EXTRACTED TEXT
= = = = =
There is an exhibition by a very old artist who has spent her lifetime painting crisp works in gouache and acrylics. Her most striking pieces depict people—mostly women—with agricultural themes. I am inspired by her portraits and larger works that carry aquatic and agrarian motifs.
As with most moving art, I question why I don’t paint more—especially portraits. The people who mean the most to me should get painted. I am also in love with her nudes. I love painting nudes and believe everyone should experience the power of either being the artist or the subject. Both, if possible. I have yet to be the subject for someone, but I think I might be ready.
For a certainty, I long to paint some more than others.
My first real thrill, though, comes from Picasso’s Woman in Blue. His figurative work always surprises me because his cubist work is so heavily promoted. But Woman in Blue is quite lovely and striking. She’s heavily gowned in a massive, rich dress and completely covered except for her face, which is painted as heavily powdered with red cheeks. Her expression is forlorn, eyes distant—somewhat sad.
The placard explains that she is a prostitute, and that Picasso loved portraying the marginalized people he found in life.
I am reminded of my own recent realization and fascination with what I termed the “mortar” of life—those people and places largely overlooked by society, yet absolutely part of the fabric. We love the lightbulb, but need the miles of wire to make what it is.
The hour is late, and as the museum opens its doors for free during the last two hours of the night, I worry about the crush of incoming art lovers. I decide I’ll have to return another day to experience all of Picasso’s galleries—but I must see Guernica.
= = = = =
DATA PROVIDED
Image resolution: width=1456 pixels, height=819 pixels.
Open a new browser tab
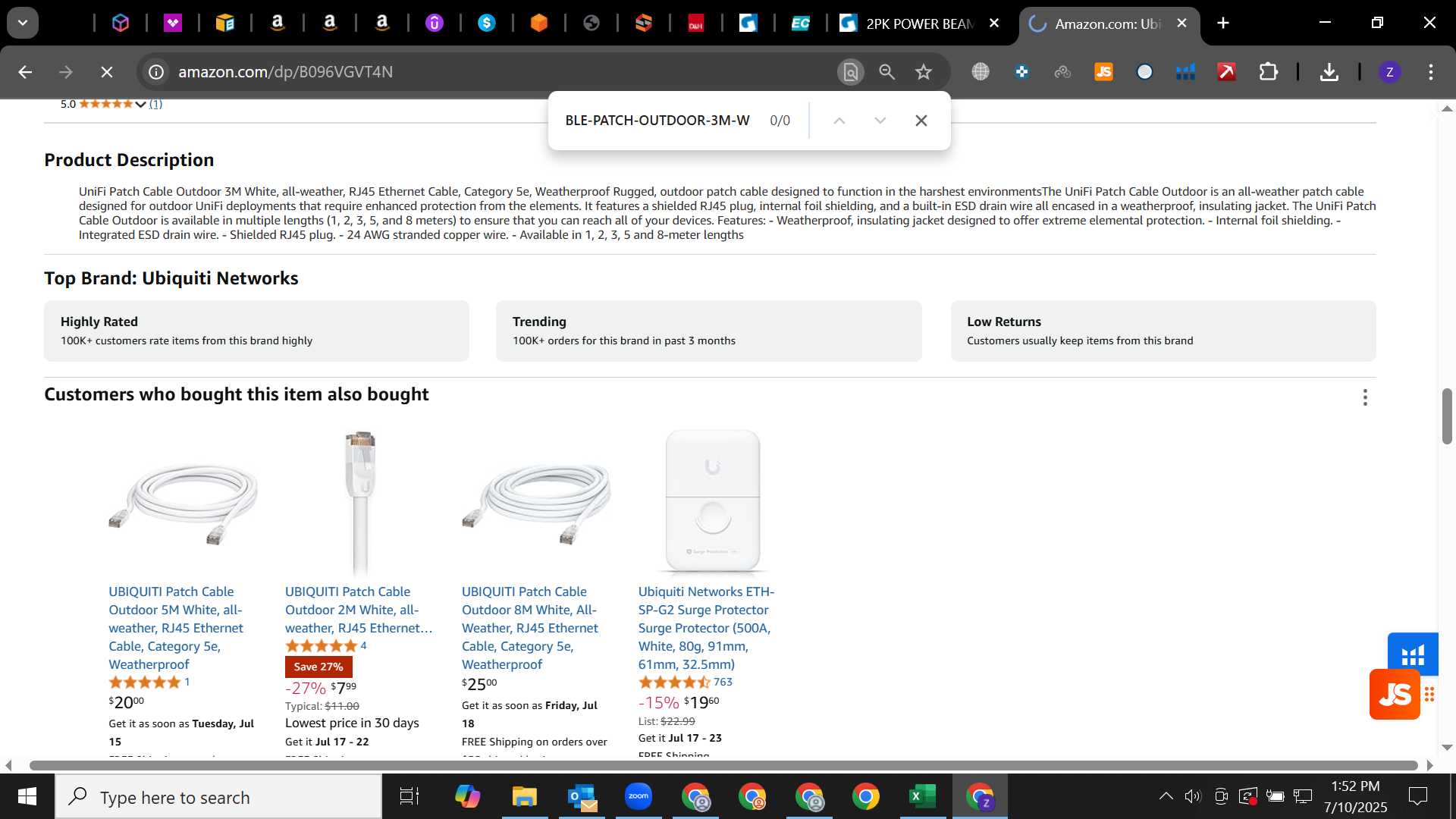pyautogui.click(x=1223, y=24)
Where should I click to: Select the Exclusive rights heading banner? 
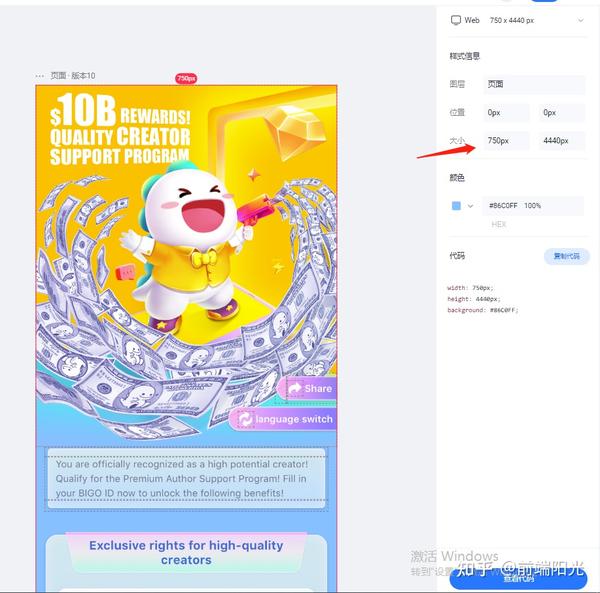coord(186,552)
= = = = =
TASKS TO PERFORM
A: Copy the museum essay from "The placard explains" to "must see Guernica.".
B: Answer these questions from the museum essay:
(i) In which two media has the very old artist painted her works?
(ii) According to the placard, what is the woman in Picasso's Woman in Blue?
(iii) What does the museum do during the last two hours of the night?

SOLUTIONS FOR EACH TASK
A:
The placard explains that she is a prostitute, and that Picasso loved portraying the marginalized people he found in life.
I am reminded of my own recent realization and fascination with what I termed the “mortar” of life—those people and places largely overlooked by society, yet absolutely part of the fabric. We love the lightbulb, but need the miles of wire to make what it is.
The hour is late, and as the museum opens its doors for free during the last two hours of the night, I worry about the crush of incoming art lovers. I decide I’ll have to return another day to experience all of Picasso’s galleries—but I must see Guernica.

B:
(i) Gouache and acrylics.
(ii) A prostitute.
(iii) It opens its doors for free.